## Stored rows
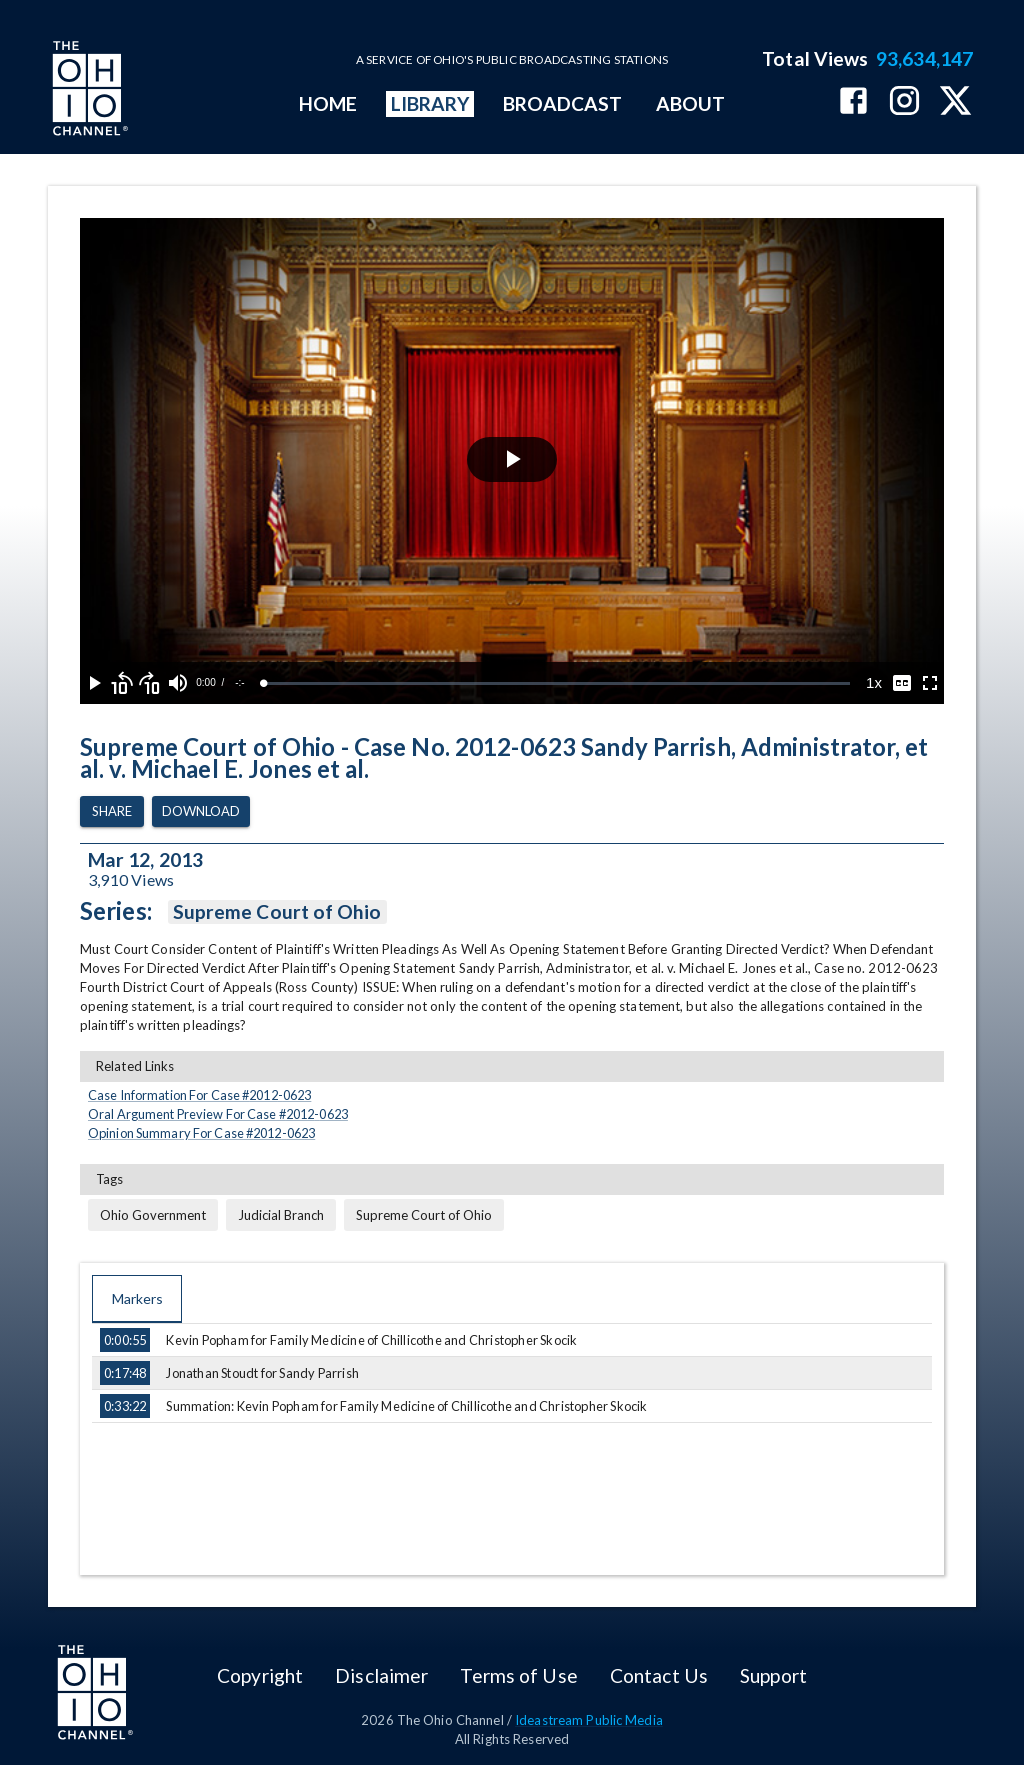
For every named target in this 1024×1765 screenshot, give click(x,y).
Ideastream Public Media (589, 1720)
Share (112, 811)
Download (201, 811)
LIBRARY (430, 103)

...

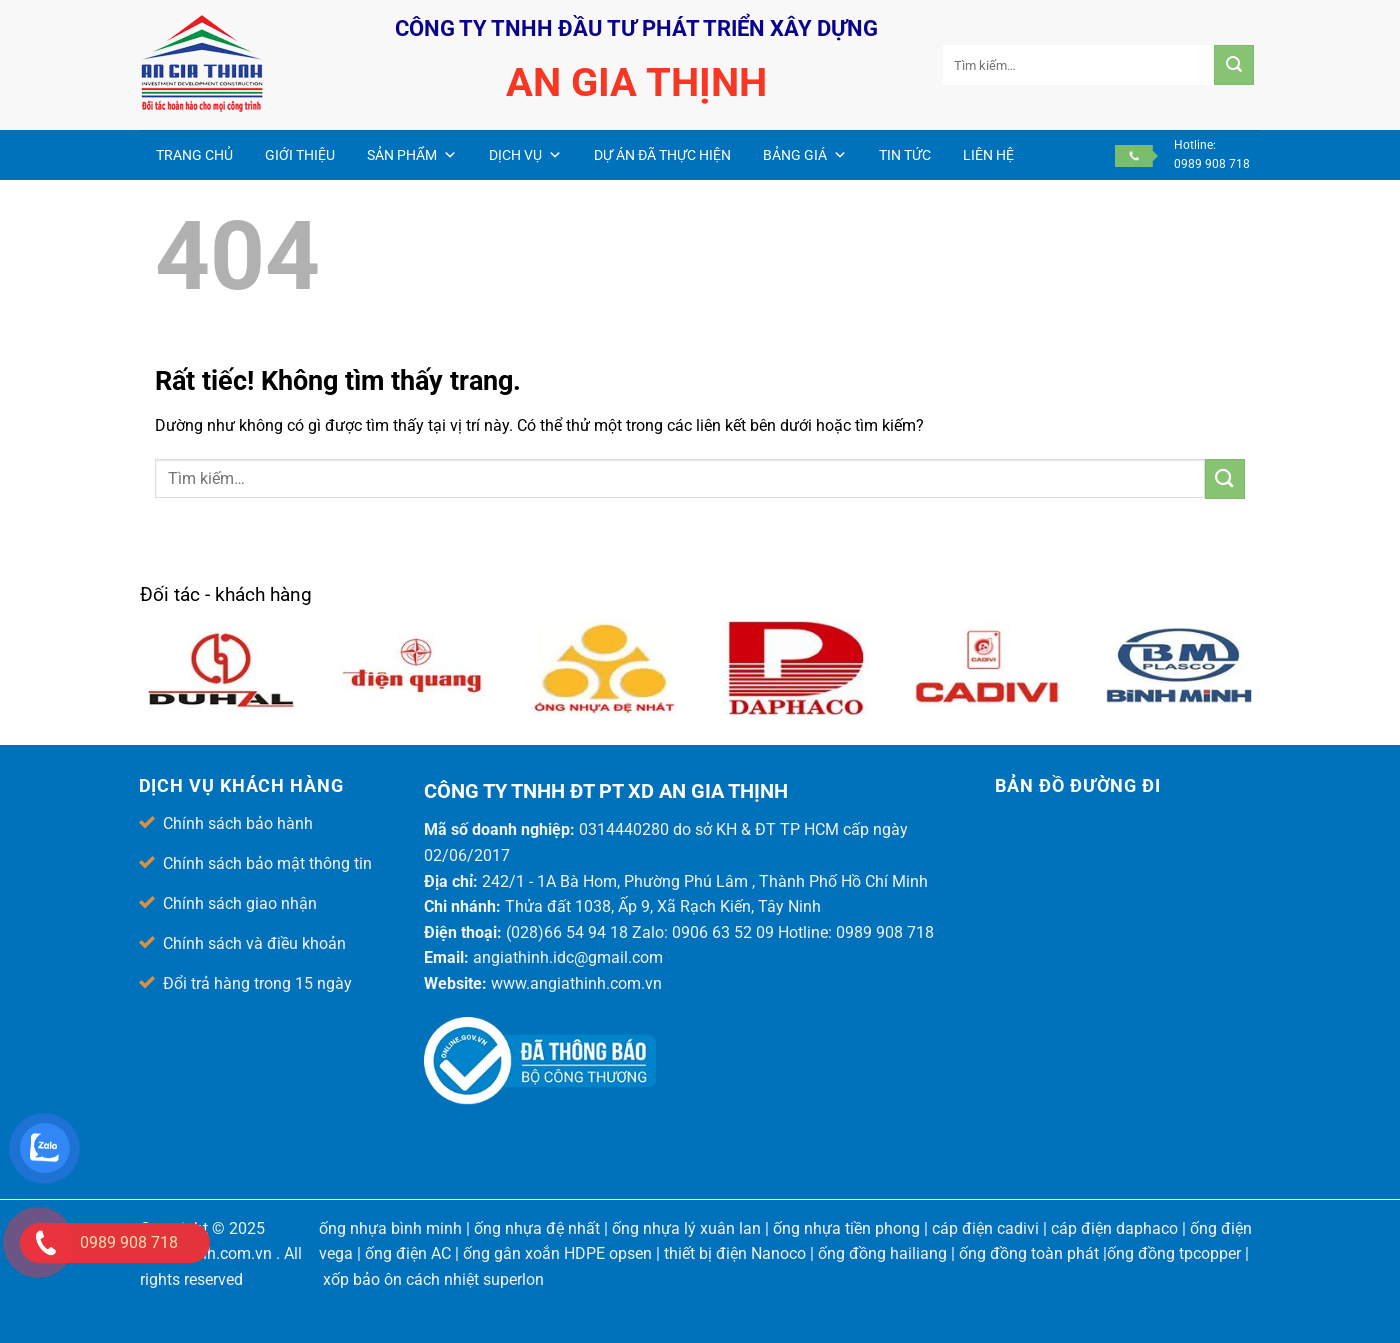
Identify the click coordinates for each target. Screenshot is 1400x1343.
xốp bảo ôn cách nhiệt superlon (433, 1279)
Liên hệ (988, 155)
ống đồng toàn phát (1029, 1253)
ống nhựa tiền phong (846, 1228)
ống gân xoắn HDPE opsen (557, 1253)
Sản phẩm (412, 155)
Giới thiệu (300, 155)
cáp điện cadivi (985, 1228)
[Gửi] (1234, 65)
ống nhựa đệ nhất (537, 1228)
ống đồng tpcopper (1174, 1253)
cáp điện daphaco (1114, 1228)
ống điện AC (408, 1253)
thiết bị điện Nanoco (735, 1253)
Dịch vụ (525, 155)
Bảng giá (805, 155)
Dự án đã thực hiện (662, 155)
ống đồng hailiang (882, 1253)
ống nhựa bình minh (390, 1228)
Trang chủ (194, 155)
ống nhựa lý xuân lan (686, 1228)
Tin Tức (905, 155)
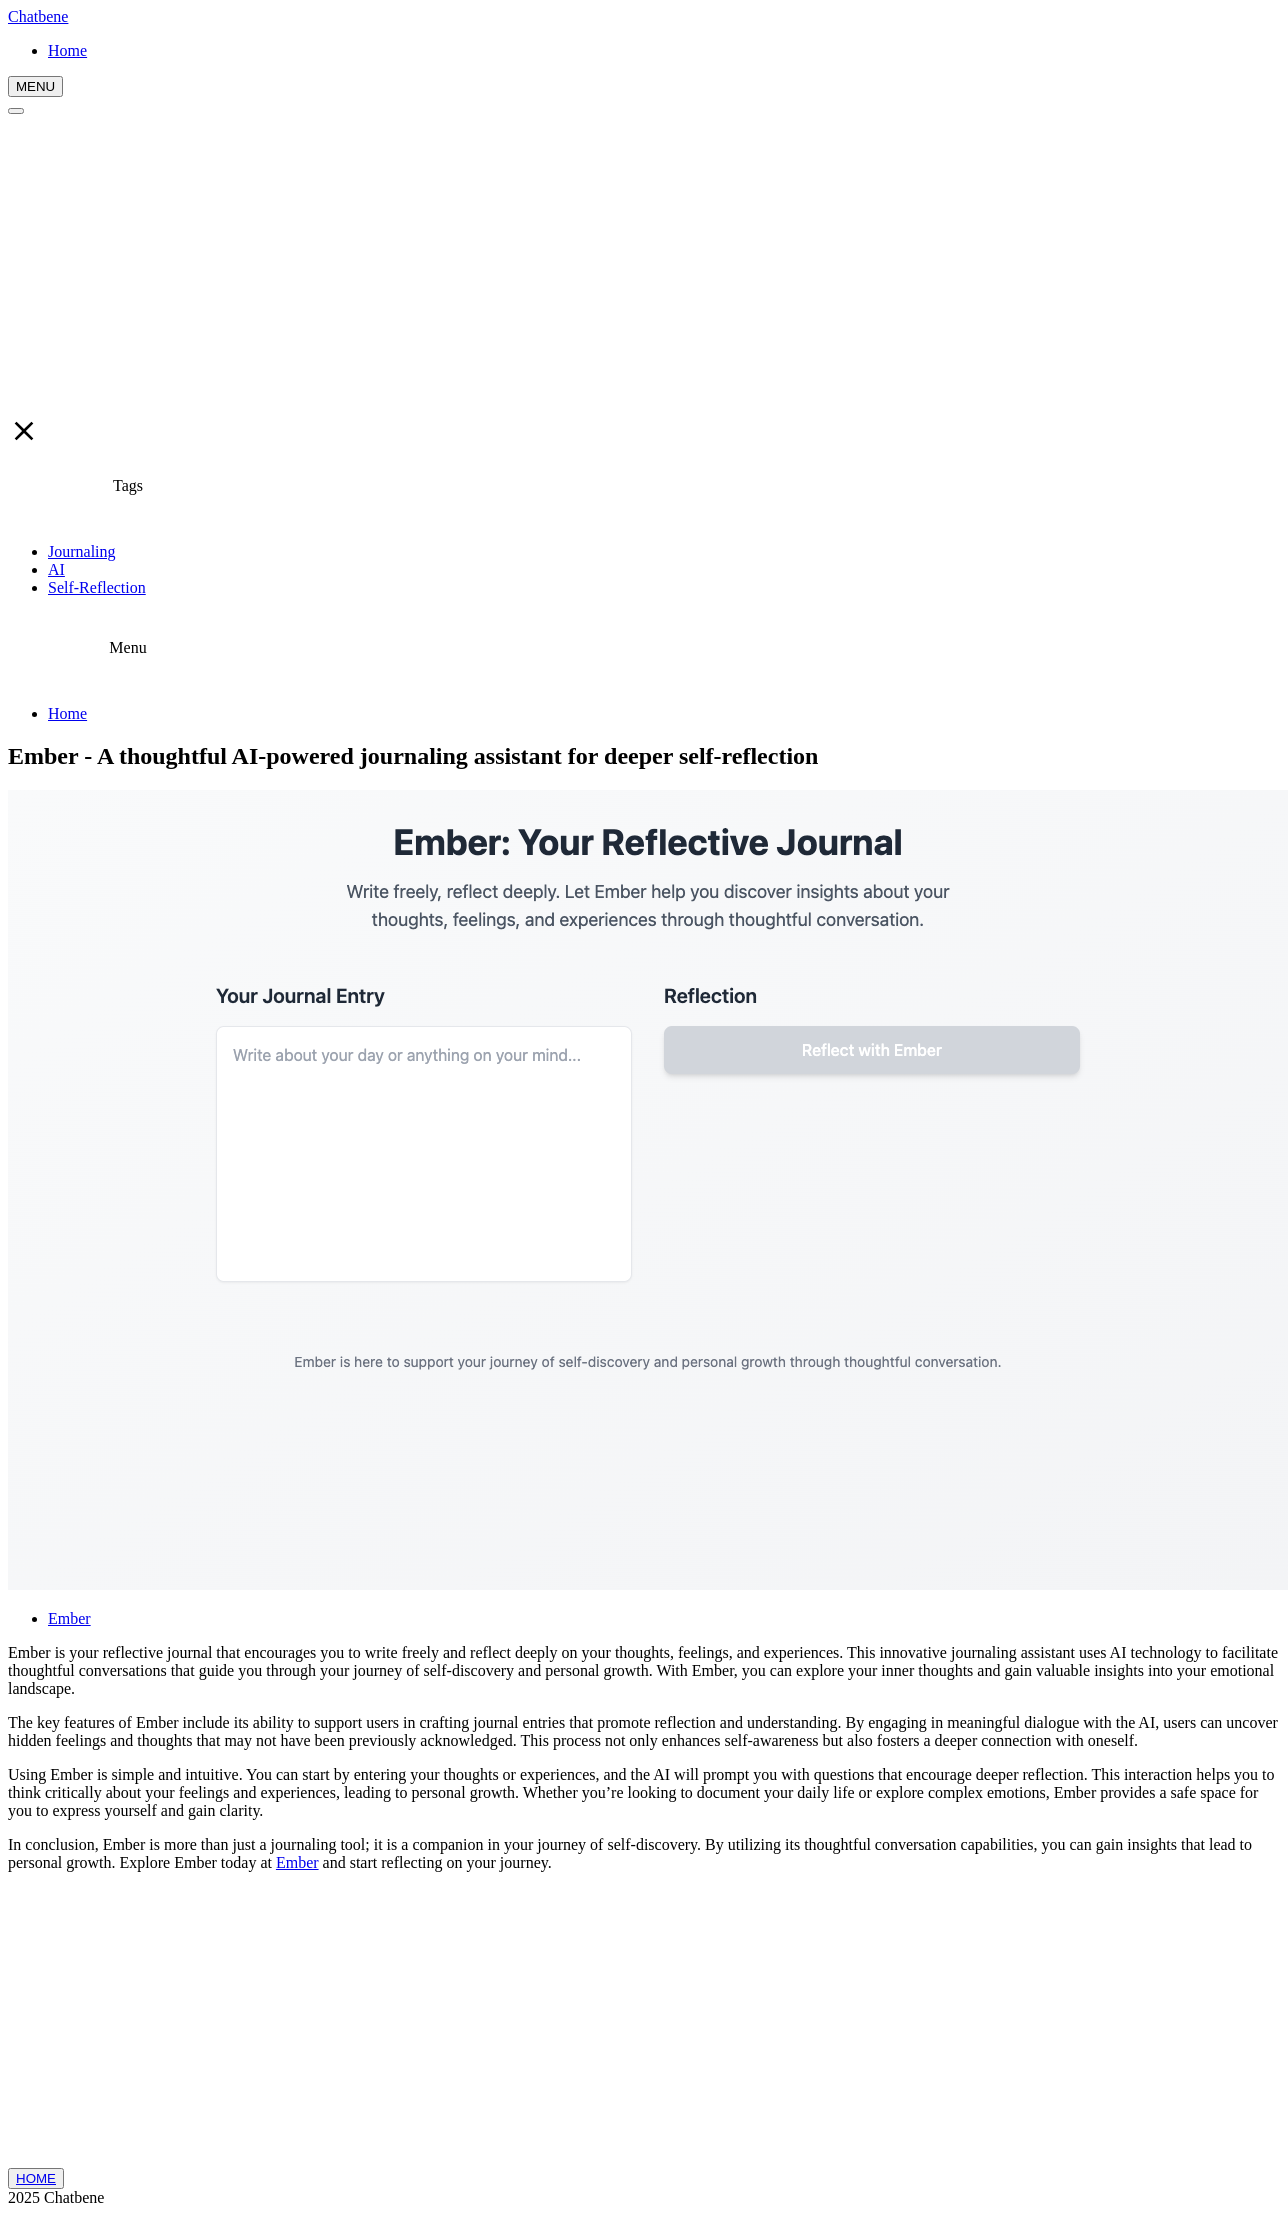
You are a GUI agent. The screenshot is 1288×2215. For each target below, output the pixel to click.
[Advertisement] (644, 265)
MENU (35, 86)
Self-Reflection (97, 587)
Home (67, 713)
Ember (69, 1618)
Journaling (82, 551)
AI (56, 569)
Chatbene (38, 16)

## Set problem
Rewrite the records above from the line containing "ống nhựa lý xuân lan (686, 1228)" through the line containing "Chatbene (38, 16)", both included, and give nothing else. Multiply every answer coordinate by 2.55 and round to whole numbers with halves rounded up, leave the request lines and their numbers unchanged, and omit the pictures.

## Final result
ống nhựa lý xuân lan (1749, 3131)
Tin Tức (2308, 395)
You are a GUI agent. The screenshot is 1288×2215. For each target below, output the pixel to click.
[Advertisement] (1642, 676)
MENU (89, 219)
Self-Reflection (247, 1497)
Home (171, 1818)
Ember (176, 4126)
Journaling (209, 1405)
AI (143, 1451)
Chatbene (97, 41)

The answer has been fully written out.